*Extracto proporcionado*:
En la Declaración Universal de los Derechos Humanos debería quedar sentado que nadie debe soportar las exigencias de un déspota que insiste en hacerse llamar como un ícono impronunciable y persigue a todos y cada uno de los ciudadanos que suben sus canciones a la red. Pero no dice nada sobre eso. Seguramente porque existió Prince Roger Nelson: El Artista Antes Conocido Como Prince. El signo que es amor y es paz y es hombre y es mujer. El geniecillo de Minneapolis. Sí, el mundo está en deuda con Minnesota. Le debemos a Bob Dylan y le debemos a Prince. Una deuda, por cierto, impagable.

Como Stevie Wonder, Prince fue un joven prodigio. Una usina autosuficiente (tocaba todo, producía, componía, bailaba, cantaba) que firmó su primer contrato major con solo 17 años y, para cuando llegó a los 21, ya vendía discos de platino. La edición de Dirty Mind (1980), por decirlo así, los mandó a jubilar a todos. Prince levantó las manos y, alrededor de su modesto metro sesenta de estatura, puso a orbitar tanto la estela cósmica de la música afronorteamericana (funk, R&B, soul) como los planetas del pop (rock, psicodelia, new wave).

Ataviado con impermeable y un riguroso slip negro, Prince se reveló abiertamente como un fauno.
Un tipo que, como David Bowie, subvertía la idea del varón y era capaz de empatizar con los arcanos del deseo femenino. A diferencia de buena parte de sus predecesores y contemporáneos que escondían sus alusiones al sexo o las drogas en alegorías más o menos truchas ("está hablando del faso", diría el personaje de Capusotto), su falsete no ponía el sexo en el orden de los subtextos. Acaso porque, de alguna manera, no era el punctum. Para Prince el sexo era, parafraseando a Enrique Iglesias, una experiencia religiosa.

Su backing band, en ese sentido, era un concentrado de la viña del señor. Un sexteto donde, como aconsejaba Sly Stone, convivían razas y géneros: Matt Fink (teclados), Wendy Melvoin (guitarra y coros), Lisa Coleman (teclados), Brown Mark (bajo) y Bobby Z (batería). Pronto advirtió que ese ensamble, sometido a un intenso cronograma de cambios y shows, había alcanzado su propio músculo. Su propia entidad. Prince bautizó a la banda como The Revolution y, aunque hasta entonces había grabado sus discos en soledad, la metió en los estudios para registrar las canciones de Purple Rain (1984).

*Datos proporcionados*:

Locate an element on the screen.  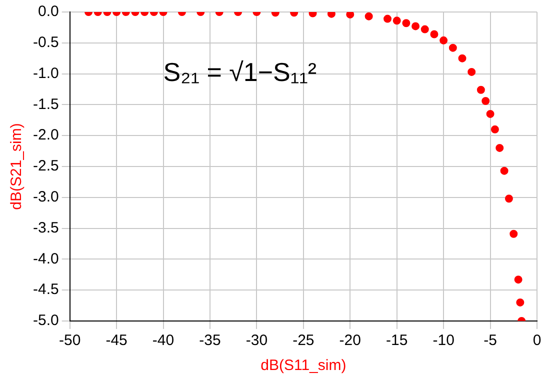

*Instrucción 1*: Según el texto sobre Prince, ¿a qué edad firmó su primer contrato con una major?
*Instrucción 2*: Repite literalmente, del texto sobre Prince, el tramo que va desde "Como Stevie Wonder, Prince" hasta "psicodelia, new wave).".
*Instrucción 3*: Sigue escribiendo el texto sobre Prince a partir de su última oración.

*Respuesta 1*: A los 17 años.

*Respuesta 2*:
Como Stevie Wonder, Prince fue un joven prodigio. Una usina autosuficiente (tocaba todo, producía, componía, bailaba, cantaba) que firmó su primer contrato major con solo 17 años y, para cuando llegó a los 21, ya vendía discos de platino. La edición de Dirty Mind (1980), por decirlo así, los mandó a jubilar a todos. Prince levantó las manos y, alrededor de su modesto metro sesenta de estatura, puso a orbitar tanto la estela cósmica de la música afronorteamericana (funk, R&B, soul) como los planetas del pop (rock, psicodelia, new wave).

*Respuesta 3*:
Los cinco singles que drenó el disco y la película colocaron a Prince allá arriba: en el escalón reservado a las estrellas definitivas del pop planetario. Sign O The Times (1987), su disco doble en la tradición social de What's Goin On (Marvin Gaye), Superfly (Curtis Mayfield ) o Innervisions (Stevie Wonder), lo consagró como un clásico. Una música que parecía deslizarse de la línea de flotación de los bajos hacia arriba, como si dejara ese espacio para que completara el oyente. La célebre teoría del iceberg aplicada a un funk post-apocalíptico. Miles Davis se sacó el sombrero. Era oscuro, complejo y minimalista, pero bailable. Era inteligente, pero emocional y compasivo. "Prince seduce a todos porque colma las ilusiones de todos", dijo el hosco Miles, admirado.

La obra de Prince era ecuménica y transversal, pero innegociable. Poco después de la formación de The New Power Generation y su único paso por Buenos Aires (todavía se está discutiendo si aquella noche en el Monumental se asistió a una estafa o al mejor show de la historia de la música en Argentina), comenzó una escalada en sus escarceos con Warner. Para 1993, el sello se vio obligado a enviar a los medios de todo el mundo una gacetilla con un diskette amarillo: el texto señalaba que Prince cambiaba su nombre artístico por un símbolo; el diskette tenía la fuente de ese símbolo.
Poco a poco -primero imperceptible, luego evidente- las cosas se fueron poniendo más extrañas. Por un lado, Prince entraba en periódicas crisis, blindaba su mansión de Paisley Park y se volvía completamente inaccesible. Por otra parte, cuando murió su hijo Boy Gregory (a la semana de su nacimiento) se apareció en el programa de Oprah Winfrey y ofreció un recorrido por la habitación que el niño nunca llegó a usar. En 2001 se convirtió en Testigo de Jehová y su vida pareció desdoblarse: ese tipo intocado por el tiempo era capaz de pasarse cien horas sin dormir y, alguna mañana cualquiera, tocar la puerta de tu casa para charlar sobre la Biblia.

Sus últimos años son una carrera hacia ninguna parte. Prince seguía editando a razón de un disco por año y, a medida que postergaba su operación de caderas, profundizaba su adicción a los opiáceos. Tocaba casi todas las noches y, acompañado por el escritor Dan Piepenbring, trabajaba en unas memorias que se editarán a fines de este año bajo el título The Beautiful Ones.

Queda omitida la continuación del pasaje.